Comme elle l’avait fait dans l’arrêt Siliadin c/ France du 26 juillet 2005, la CEDH, dans son arrêt de chambre C.N. et V
c/ France du 11 octobre 2012, estime (à l’unanimité) que l’État français n’a pas mis en place un cadre législatif et administratif permettant de lutter efficacement contre l’esclavage domestique, et constate, de ce chef, la violation de l’article 4 de la Convention européenne des droits de l’Homme (interdiction de la servitude et du travail forcé), même si certains griefs des requérantes ne sont pas retenus, la Cour estimant que l’obligation de l’État de mener une enquête effective sur les cas de servitude et de travail forcé n’a pas été violée.
En l’espèce, deux sœurs (10 et 16 ans) avaient quitté le Burundi où leurs parents avaient été tués, et étaient venues en France vivre chez leur oncle et leur tante diplomates, qui les contraignaient à de lourds travaux ménagers et domestiques non rémunérés sous la menace d’un renvoi au Burundi.
Il y avait certes eu une enquête de la brigade des mineurs en 1995, mais ce n’est qu’en 1999 que les deux sœurs avaient pu fuguer et s’en remettre à une association qui avait signalé la situation au parquet, à la suite de quoi l’immunité diplomatique de l’oncle et de la tante ayant été levée, une condamnation avait été prononcée, mais seul le volet civil de l’affaire était arrivé jusqu’en Cour de cassation.
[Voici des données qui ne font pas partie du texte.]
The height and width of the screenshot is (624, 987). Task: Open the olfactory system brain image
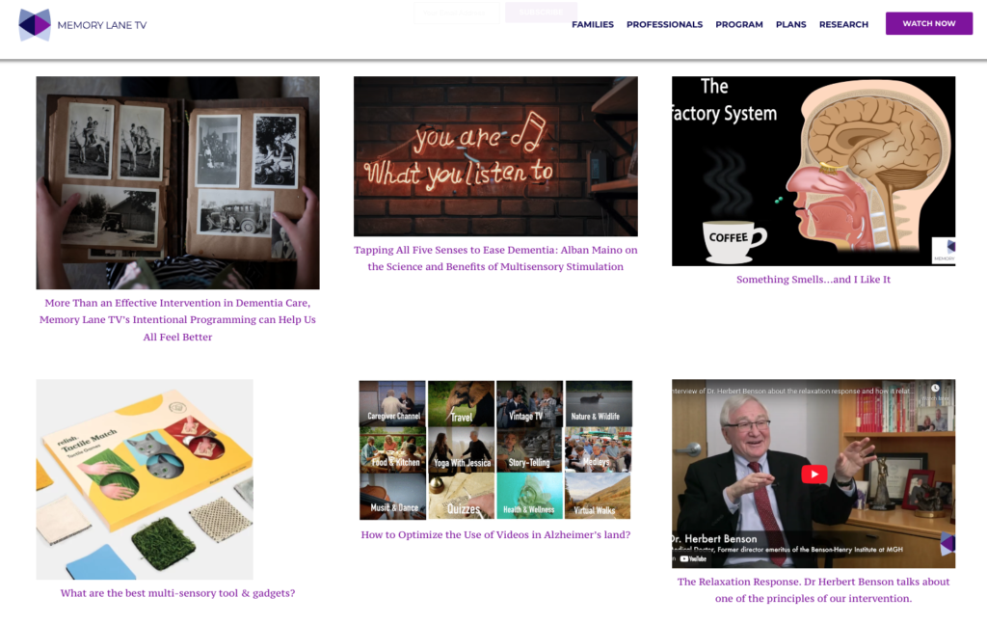pyautogui.click(x=814, y=172)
La Cour retient que les dispositions pertinentes du Code pénal n’ont pas assuré une protection concrète et efficace, ce qui viole l’obligation positive de l’État de mettre en place un cadre légal et administratif de lutte contre ces situations §§ 106-107 de l’arrêt C.N. et V., reprenant les §§ 146-148 de l’arrêt Siliadin.
L’obligation de criminaliser et de réprimer n’est pas simplement textuelle et formelle, mais doit établir une protection concrète et effective.